Part I: Humanities Gone Digital

Mary P. Sheridan

1 Recent Trends in Digital Humanities Scholarship

1.1 Introduction: Concerns and Possibilities That Give Rise to the Digital Humanities

Education is changing, and digital work is both reflective of and instrumental for these changes. Yet, whereas digital technology has long been central in many academic arenas, it has received mixed reviews by those in the humanities. The past decade, however, has introduced several factors that have been giving technology a more prominent role in these ostensibly less-technical forums.
One factor has been an anxiety that US higher education is not preparing students for today’s changing workforce. As US jobs continue to be off-shored due to global market conditions or automated due to technological advances, many have asked if higher education is appropriately preparing US students to be future workers and leaders in an economy that demands innovation and entrepreneurialism for quick adaptations to global systems in flux. This anxiety about student preparation, coupled with rising student debt, has led citizens, businesses, government officials and policy makers1 to question what students are receiving for their increasingly expensive higher education. More, such questions have nudged academic institutions, programs, and departments to explore how globally networked digital media can keep universities relevant in today’s changing contexts.
A second, related concern that has helped fuel increased interest in technology relates to funding for higher education. For years there has been an ongoing withdrawal of US governmental funding, with 48 of the 50 states continuing to cut financial support (Center for Budget and Policy Priorities, 2014) to the point where some argue that the government will all but de-fund these universities within the coming decades. As universities scramble to fill that budgetary gap, they rely on a series of measures, including the controversial courting of business sponsorships. University athletic divisions have solicited and maintained corporate alliances for years, but expanding that reliance, critics fear, makes universities beholden to these companies beyond their ubiquitous advertising at university sporting events or their names on campus buildings, facilities, or academic positions. Donations that have explicit strings attached (e.g., about research agendas, curricular choices, hiring practices) can compromise the intellectual freedom that universities champion,2 yet, as long as these economic conditions remain, cash-strapped universities have few options for funding and will, therefore, need to negotiate new sponsorships and the incumbent responsibilities that go along with such relationships.
Among the many concerns facing higher education, these two—anxiety about student preparation and concerns about sponsors who fund and shape that preparation—show higher education’s twinned problems of needing to do more with less.

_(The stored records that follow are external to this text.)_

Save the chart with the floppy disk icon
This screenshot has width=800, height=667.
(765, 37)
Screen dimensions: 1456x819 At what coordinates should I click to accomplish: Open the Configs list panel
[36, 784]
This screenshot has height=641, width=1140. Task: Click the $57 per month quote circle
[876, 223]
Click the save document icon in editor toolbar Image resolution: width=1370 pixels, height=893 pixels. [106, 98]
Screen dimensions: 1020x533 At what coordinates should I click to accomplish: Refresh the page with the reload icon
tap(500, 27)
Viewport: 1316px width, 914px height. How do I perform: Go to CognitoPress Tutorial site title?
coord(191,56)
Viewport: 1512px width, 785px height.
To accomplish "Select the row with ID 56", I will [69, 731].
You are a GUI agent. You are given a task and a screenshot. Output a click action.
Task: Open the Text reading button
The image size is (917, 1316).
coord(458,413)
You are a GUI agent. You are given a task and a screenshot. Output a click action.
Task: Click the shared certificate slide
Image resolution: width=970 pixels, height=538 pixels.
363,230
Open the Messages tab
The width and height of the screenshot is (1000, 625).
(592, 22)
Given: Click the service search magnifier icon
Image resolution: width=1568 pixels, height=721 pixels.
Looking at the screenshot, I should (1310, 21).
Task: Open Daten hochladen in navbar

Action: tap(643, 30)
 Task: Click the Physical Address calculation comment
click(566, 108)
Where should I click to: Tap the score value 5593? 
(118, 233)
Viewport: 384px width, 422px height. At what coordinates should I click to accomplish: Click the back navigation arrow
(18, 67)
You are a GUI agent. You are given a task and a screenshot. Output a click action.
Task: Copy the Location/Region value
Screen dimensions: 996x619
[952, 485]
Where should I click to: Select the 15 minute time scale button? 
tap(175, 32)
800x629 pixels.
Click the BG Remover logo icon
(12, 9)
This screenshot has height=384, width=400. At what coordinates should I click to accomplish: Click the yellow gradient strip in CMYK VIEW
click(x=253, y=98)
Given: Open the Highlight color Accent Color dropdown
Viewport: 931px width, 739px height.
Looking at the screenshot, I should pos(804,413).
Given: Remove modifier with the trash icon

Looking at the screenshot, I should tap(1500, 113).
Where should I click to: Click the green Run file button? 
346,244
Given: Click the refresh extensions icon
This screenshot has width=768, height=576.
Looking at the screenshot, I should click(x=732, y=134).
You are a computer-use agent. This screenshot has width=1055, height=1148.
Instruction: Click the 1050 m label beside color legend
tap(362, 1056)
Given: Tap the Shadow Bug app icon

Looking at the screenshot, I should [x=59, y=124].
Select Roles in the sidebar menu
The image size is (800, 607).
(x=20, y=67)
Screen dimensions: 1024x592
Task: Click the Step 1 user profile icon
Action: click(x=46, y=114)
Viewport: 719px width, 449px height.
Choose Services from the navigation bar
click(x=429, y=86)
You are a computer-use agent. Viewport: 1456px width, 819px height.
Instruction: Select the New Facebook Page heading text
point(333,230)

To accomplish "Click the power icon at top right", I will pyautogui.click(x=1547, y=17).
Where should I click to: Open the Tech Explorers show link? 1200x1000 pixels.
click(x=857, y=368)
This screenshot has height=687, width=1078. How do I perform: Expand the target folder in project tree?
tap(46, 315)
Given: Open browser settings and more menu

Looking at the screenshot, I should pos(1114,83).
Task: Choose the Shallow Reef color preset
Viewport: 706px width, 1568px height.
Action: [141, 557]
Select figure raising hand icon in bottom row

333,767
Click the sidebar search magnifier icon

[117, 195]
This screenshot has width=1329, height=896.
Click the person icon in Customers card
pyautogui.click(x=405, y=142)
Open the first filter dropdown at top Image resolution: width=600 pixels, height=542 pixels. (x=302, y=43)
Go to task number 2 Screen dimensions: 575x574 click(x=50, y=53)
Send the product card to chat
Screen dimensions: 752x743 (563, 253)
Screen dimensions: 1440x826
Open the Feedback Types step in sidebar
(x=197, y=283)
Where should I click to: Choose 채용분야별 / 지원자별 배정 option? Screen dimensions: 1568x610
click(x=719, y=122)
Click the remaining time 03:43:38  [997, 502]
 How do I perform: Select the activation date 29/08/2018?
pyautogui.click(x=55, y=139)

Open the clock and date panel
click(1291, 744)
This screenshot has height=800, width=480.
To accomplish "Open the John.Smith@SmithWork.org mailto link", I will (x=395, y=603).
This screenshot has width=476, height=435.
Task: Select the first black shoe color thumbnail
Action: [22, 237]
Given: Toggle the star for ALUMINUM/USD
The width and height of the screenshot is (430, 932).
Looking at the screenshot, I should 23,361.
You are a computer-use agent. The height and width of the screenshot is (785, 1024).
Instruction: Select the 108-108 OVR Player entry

In that difficult spot, universities are learning to do differently, and technology is increasingly touted as a means both to prepare students for the digitally saturated employment world of today and to develop partnerships beyond the traditional ones. Not surprisingly, many in higher education have pinned their hopes for emerging educational practices on the use of digital media throughout higher education, including the humanities. Fortunately, this shift is becoming easier in the classroom, in part because of the world in which we live today.
According to the Pew Charitable Trust, digital media is ubiquitous in many students’ lives (Lenhart, et al., 2008), and teachers across the university are tapping this interest. For example, the annual Educause list of the top 100 technologies teachers report using in their classrooms indicates that teachers are bringing high-end and everyday technology into their classrooms (Dahlstrom and Brooks, 2014; Purcell, et al., 2013), and they are using that technology in various ways, whether to teach rhetorical strategies with social media, efficient data management for research projects, or effective collaboration in digitally mediated forums. This interest in using digital communication in the classroom is shared by university presidents as well; when asked what higher education will look like in the year 2020, the majority of university presidents responded that higher education will be quite different, with more digitally mediated teaching and learning than exists today (Anderson, et al., 2012). In fact, most university presidents anticipate a significant rise in online teaching and learning, with half of those responding that digitally mediated teaching will be important to how a majority of students receive their education (Taylor, et al., 2011).3
This general interest in and acceptance of digital technology in academia today is also evident in parts of the humanities. As technology finds a stronger foothold in the humanities, a conventionally less-technical arena than other parts of universities, more resources are becoming available to illustrate and explore the possibilities of the Digital Humanities, including: the US government sponsored National Endowment for the Humanities has a special section called the Office of the Digital Humanities; established book series have Digital Humanities collections, such as Blackwell’s A Companion to Digital Humanities (Schreibman, Siemens, and Unsworth, 2004); and, academic conferences, disciplinary specializations, and academic jobs are devoted solely to the Digital Humanities.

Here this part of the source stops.